D’abord, Dilma a été destituée, pour des raisons plus que douteuses. Mais cela ne suffisait pas, car il y avait de fortes chances pour que Lula soit réélu président. Lula a ensuite dû faire face à une véritable campagne de diffamation et à une enquête judiciaire. Il a finalement été emprisonné illégalement pour ne plus pouvoir participer aux élections. Des fuites d’informations indiquent que le pouvoir judiciaire a comploté pour incarcérer Lula. Un objectif légitime – la lutte contre la corruption – a été dévoyé pour régler des comptes avec un opposant politique.
Il s’agit bien d’un coup d’État, comme semblent le confirmer les récentes confessions de Temer, le successeur de Dilma à la présidence. Il a reconnu qu’il s’agissait d’un « coup d’État », mais que lui-même n’y avait pas participé. Ce n’est bien sûr pas un coup d’État « classique », avec des soldats et des chars, mais un coup d’État d’un autre genre, avec d’autres acteurs. Le pouvoir judiciaire y a joué un rôle important, ainsi que la presse. Et nombre de partis politiques ont trempé dans ce coup d’État. Les USA ont également apporté leur pierre à l’édifice, en passant des informations stratégiques au pouvoir judiciaire brésilien.
Dilma a souligné la gravité de la situation. Si l’on peut arrêter le président d’un pays qui est innocent, alors on peut en faire de même avec tout citoyen. Il n’y a alors plus d’égalité devant la loi et on retourne à un système digne du moyen-âge.

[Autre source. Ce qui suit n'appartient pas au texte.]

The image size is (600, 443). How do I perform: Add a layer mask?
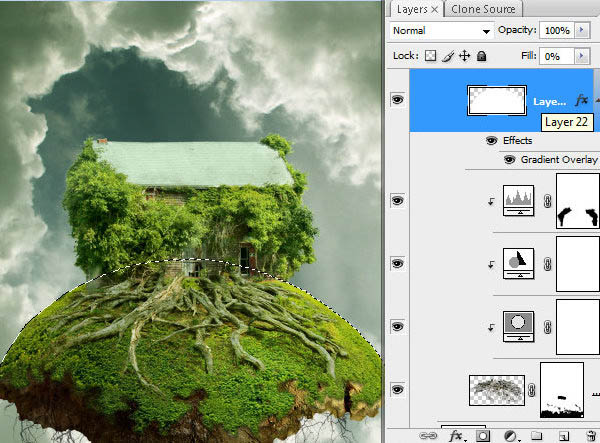point(483,436)
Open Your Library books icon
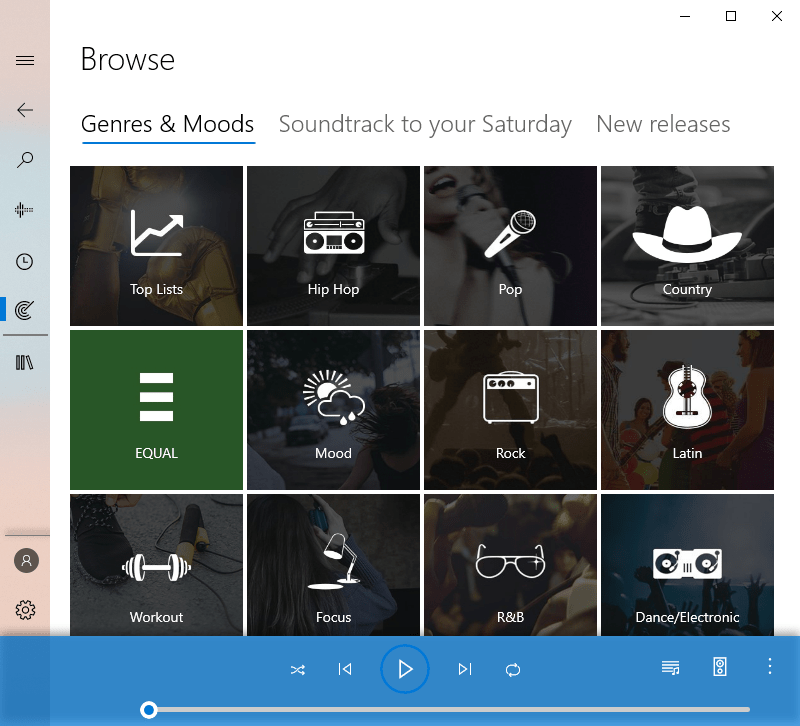The width and height of the screenshot is (800, 726). [x=25, y=362]
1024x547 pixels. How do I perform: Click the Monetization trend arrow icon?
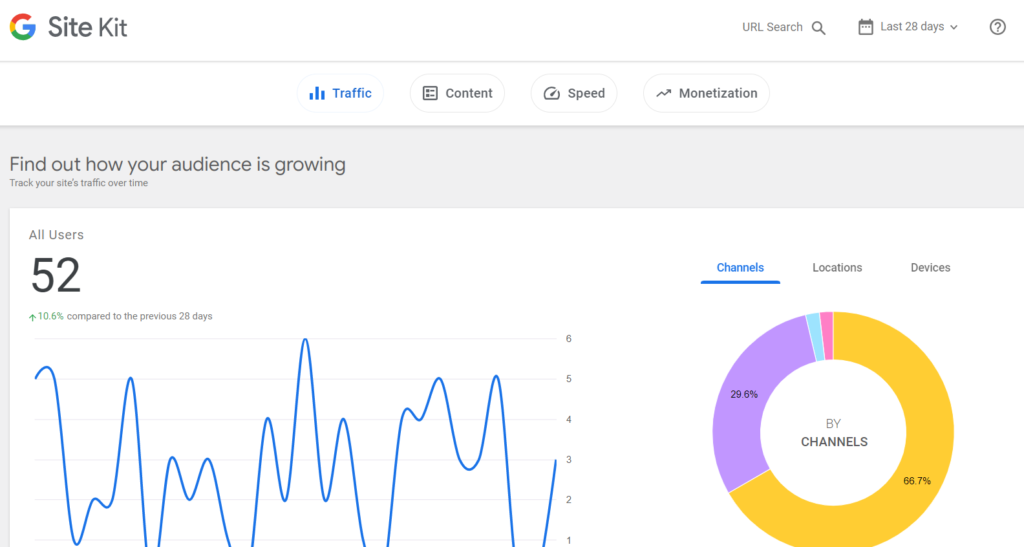point(663,93)
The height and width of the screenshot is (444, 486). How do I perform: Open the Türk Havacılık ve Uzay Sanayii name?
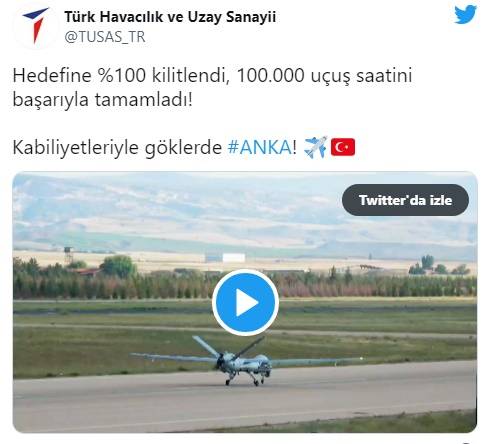click(170, 17)
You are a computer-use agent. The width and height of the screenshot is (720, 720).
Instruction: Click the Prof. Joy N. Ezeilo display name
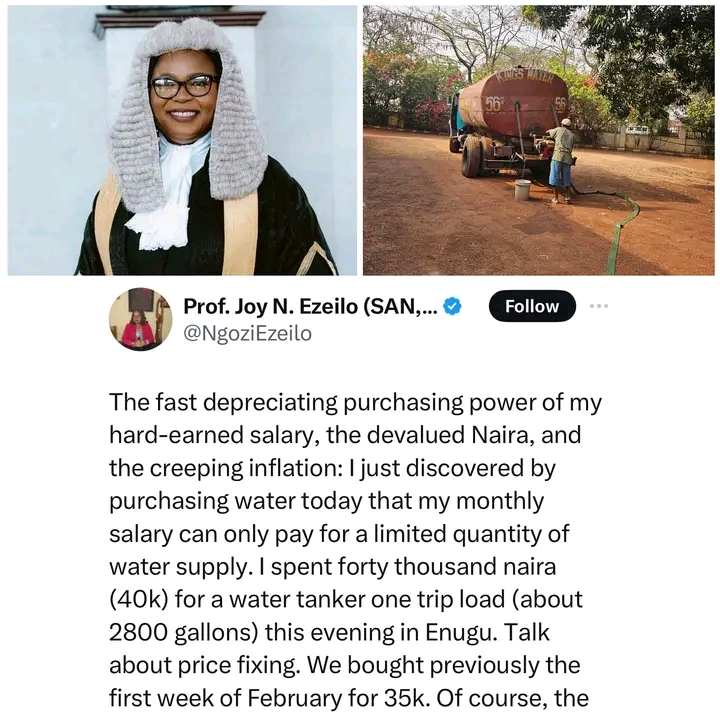tap(310, 307)
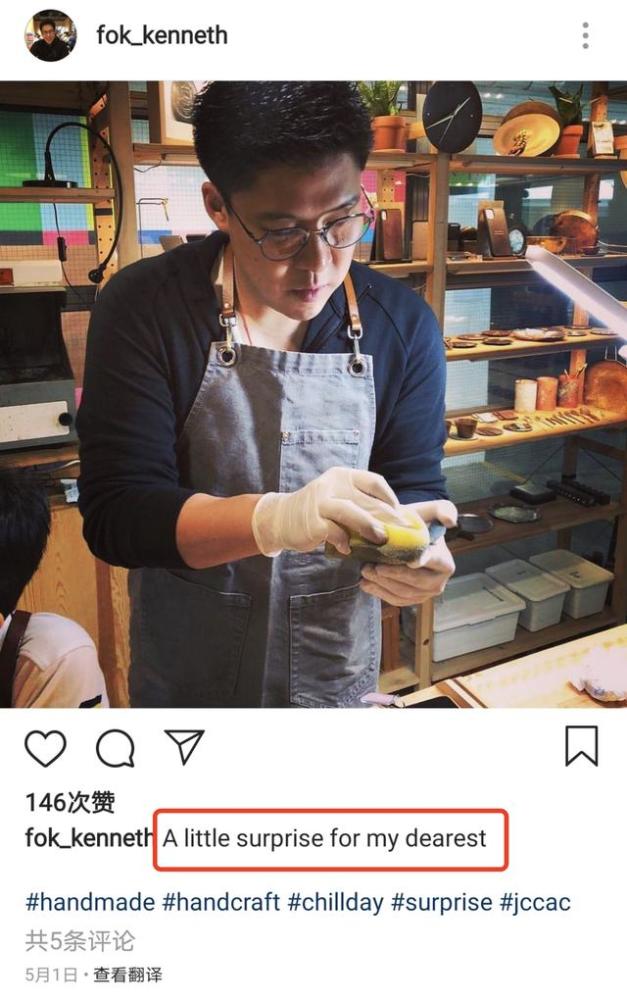
Task: Open fok_kenneth username in header
Action: click(x=162, y=35)
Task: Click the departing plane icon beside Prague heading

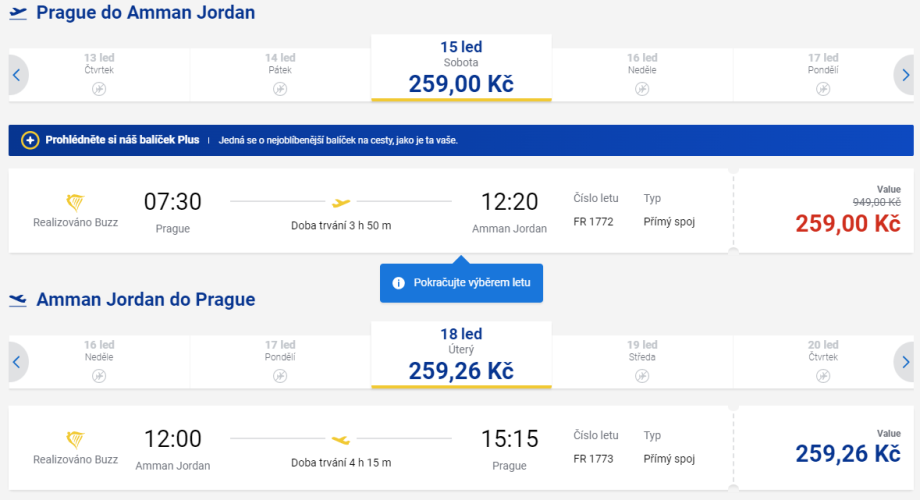Action: coord(18,13)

Une combinaison entre néofascisme et néolibéralisme
Outre la crise économique, le Brésil est confronté aujourd’hui à une crise politique. Dilma qualifie le gouvernement brésilien actuel de néofasciste. Le président Bolsonaro est un admirateur de la dictature militaire que le Brésil a connue dans le passé. Il a récemment dédié sa voix au parlement à un commandant militaire responsable de la mort de dizaines de personnes et de tortures sur des centaines de personnes. Il est aussi très sexiste : il a dit à une parlementaire qu’elle ne méritait même pas d’être violée. Il n’y a plus le moindre respect de la démocratie chez des dignitaires parlementaires comme dans une partie des médias et au sein du pouvoir judiciaire.
Dans la plupart des cas, le fascisme est nationaliste, mais Bolsonaro est aux bottes des USA. Ainsi, il a prêté serment sur le drapeau américain, du jamais vu. Son attitude vis-à-vis du Venezuela et de Cuba est scandaleuse. Il a aussi fait un affront aux pays arabes en déplaçant l’ambassade brésilienne en Israël à Jérusalem.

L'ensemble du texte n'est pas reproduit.